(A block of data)
**********
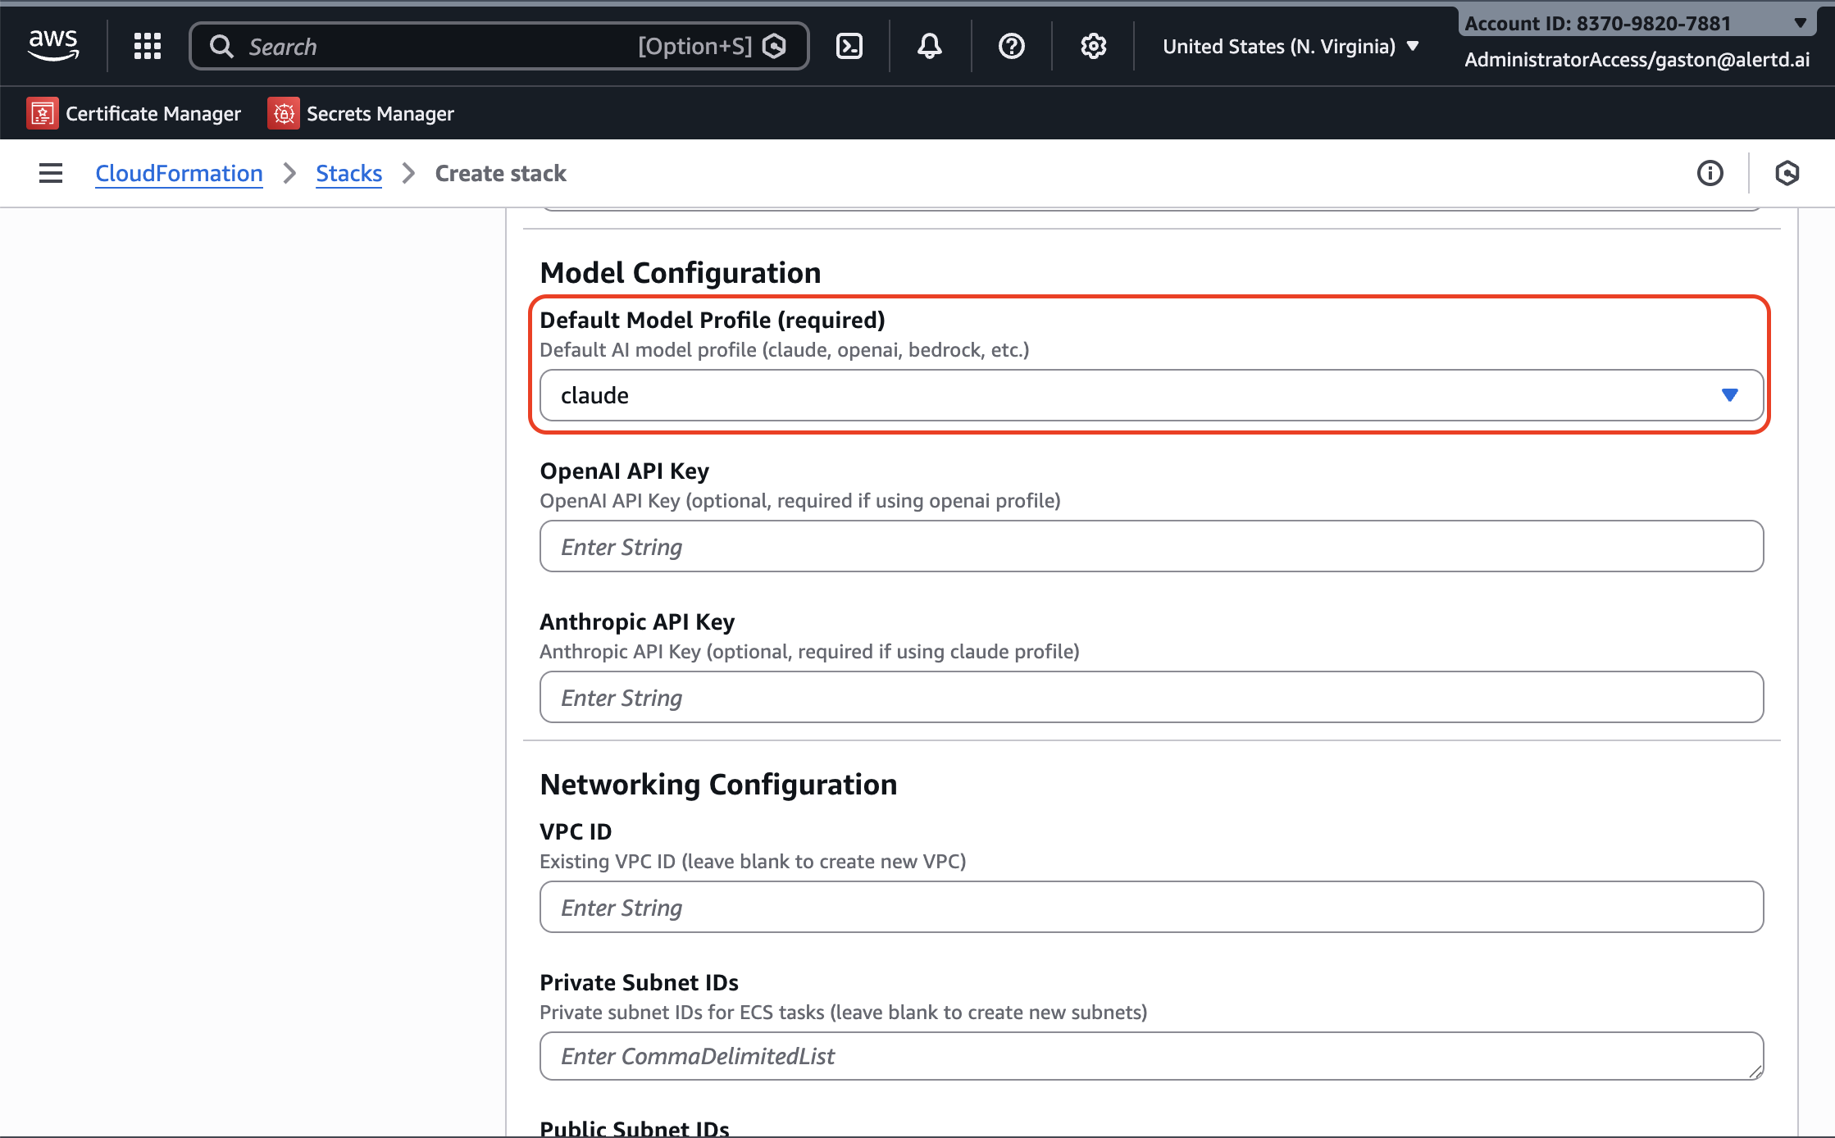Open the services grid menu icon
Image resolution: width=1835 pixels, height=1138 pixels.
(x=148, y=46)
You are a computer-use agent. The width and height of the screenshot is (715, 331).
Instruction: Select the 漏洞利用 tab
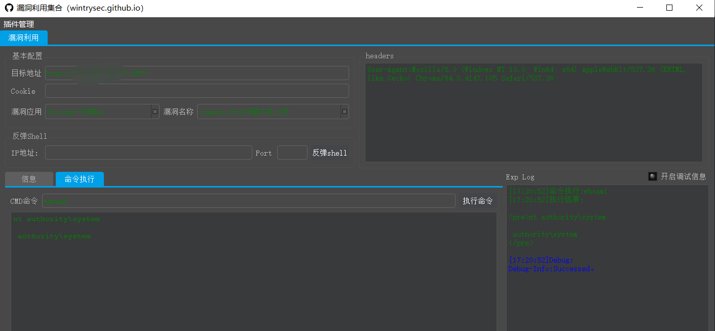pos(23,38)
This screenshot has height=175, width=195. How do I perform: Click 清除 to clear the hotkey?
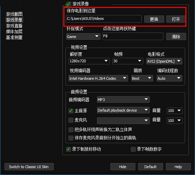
**********
§ **EXERCISE PROMPT**
Convert the data above into a JSON list of strings, with one string per line and no blank lines. Omit the pictures from the list.

§ **PROBLEM SOLUTION**
[
  "Open the services grid menu icon",
  "Image resolution: width=1835 pixels, height=1138 pixels.",
  "(x=148, y=46)",
  "You are a computer-use agent. The width and height of the screenshot is (715, 331).",
  "Instruction: Select the 漏洞利用 tab",
  "pos(23,38)",
  "This screenshot has height=175, width=195. How do I perform: Click 清除 to clear the hotkey?"
]